それは2001年のこと。WCWが崩壊し、アメリカのプロレス界が大きく揺れる中、彼は当時のWWFからディベロップメント契約をオファーされました。自身のPodcast番組で、もしこのオファーを受けていたら今の俺はいない…と思っていることを明かしました。
思い出そうとしているんだけど、WCWが潰れた後、シェイン・ヘルムズと試合をする機会があって、素晴らしい試合ができたんだ。別の奴とも試合をした後、WWEのキャンプに参加することになった。あれは確かHWAっていう、当時のWWE育成団体だったと思う。俺たちの多くがトライアウトを受けた場所だ。

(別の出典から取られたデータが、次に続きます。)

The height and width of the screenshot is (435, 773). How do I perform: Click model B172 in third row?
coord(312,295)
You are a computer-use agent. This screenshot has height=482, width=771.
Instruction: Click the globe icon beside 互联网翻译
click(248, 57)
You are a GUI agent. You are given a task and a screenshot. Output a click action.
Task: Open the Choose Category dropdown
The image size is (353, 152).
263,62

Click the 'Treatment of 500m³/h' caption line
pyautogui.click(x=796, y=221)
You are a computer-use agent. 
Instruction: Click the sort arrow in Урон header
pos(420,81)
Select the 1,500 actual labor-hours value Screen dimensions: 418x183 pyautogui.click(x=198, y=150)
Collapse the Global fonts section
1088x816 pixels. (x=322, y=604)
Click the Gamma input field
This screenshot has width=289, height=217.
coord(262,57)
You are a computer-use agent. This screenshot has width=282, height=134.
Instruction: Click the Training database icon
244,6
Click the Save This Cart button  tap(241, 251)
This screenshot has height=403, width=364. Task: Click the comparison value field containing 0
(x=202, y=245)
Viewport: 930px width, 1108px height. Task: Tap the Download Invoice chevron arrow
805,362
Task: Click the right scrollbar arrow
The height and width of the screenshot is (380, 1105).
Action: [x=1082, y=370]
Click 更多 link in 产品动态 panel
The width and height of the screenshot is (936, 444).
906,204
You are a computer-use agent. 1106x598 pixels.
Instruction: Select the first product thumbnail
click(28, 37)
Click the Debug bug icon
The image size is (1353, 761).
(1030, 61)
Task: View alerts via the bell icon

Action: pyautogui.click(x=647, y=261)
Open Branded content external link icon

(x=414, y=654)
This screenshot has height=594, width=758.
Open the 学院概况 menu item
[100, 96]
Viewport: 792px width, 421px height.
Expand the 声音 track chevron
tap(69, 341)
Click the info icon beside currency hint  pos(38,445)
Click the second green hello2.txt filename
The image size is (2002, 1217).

当時の彼らは、俺たちのことなんてこれっぽっちも気にしていなかった。実際、「派手な飛び技なんて見たくない。そんなのは必要ないんだ」と言われたよ。今なら、彼らが何を見ようとしていたのか理解できるけどね。とにかく、そこで契約を提示されたんだ。一部の奴らはその契約を受けたけど、俺は受けなかった。
内容は週給500ドル(当時のレートで約6万円前後)で、それじゃあ生活するのもやっとだし、家には妻のウェンディがいた。彼女を置いていくなんてありえないよ。そんなの、俺のやり方じゃないからね。
でも、HWAはその約5ヶ月後に育成団体としての提携を解消したんだ。もしあそこに行っていたら、俺も一緒に干されていただろうね。断言するよ。これはダニエル・ブライアンが登場して状況を変える前の話だ。俺たちのようなサイズの人間は、当時は本当にうまく使われていなかった。
エディ・ゲレロのようなWCW組が当時どう扱われていたかは分からないけど、とにかく俺はあの時契約しなくて本当に良かったと思っている。正しい決断をしたよ。というのも、その数ヶ月後の2002年にTNAが設立されたからね。2002年6月のことだ。トライアウトからちょうど2ヶ月後くらいだったかな。だから、俺にとってはまさに理想的な展開になったんだ。あの契約を受けていたら、どこにも辿り着けなかったと思うよ。
そして、AJはTNAを象徴するスターへと成長していきます。もし彼があのオファーを受けていたら、プロレス界は今と違っていたかも…。こうしたifが山のように存在するのがプロレスのおもしろいところです。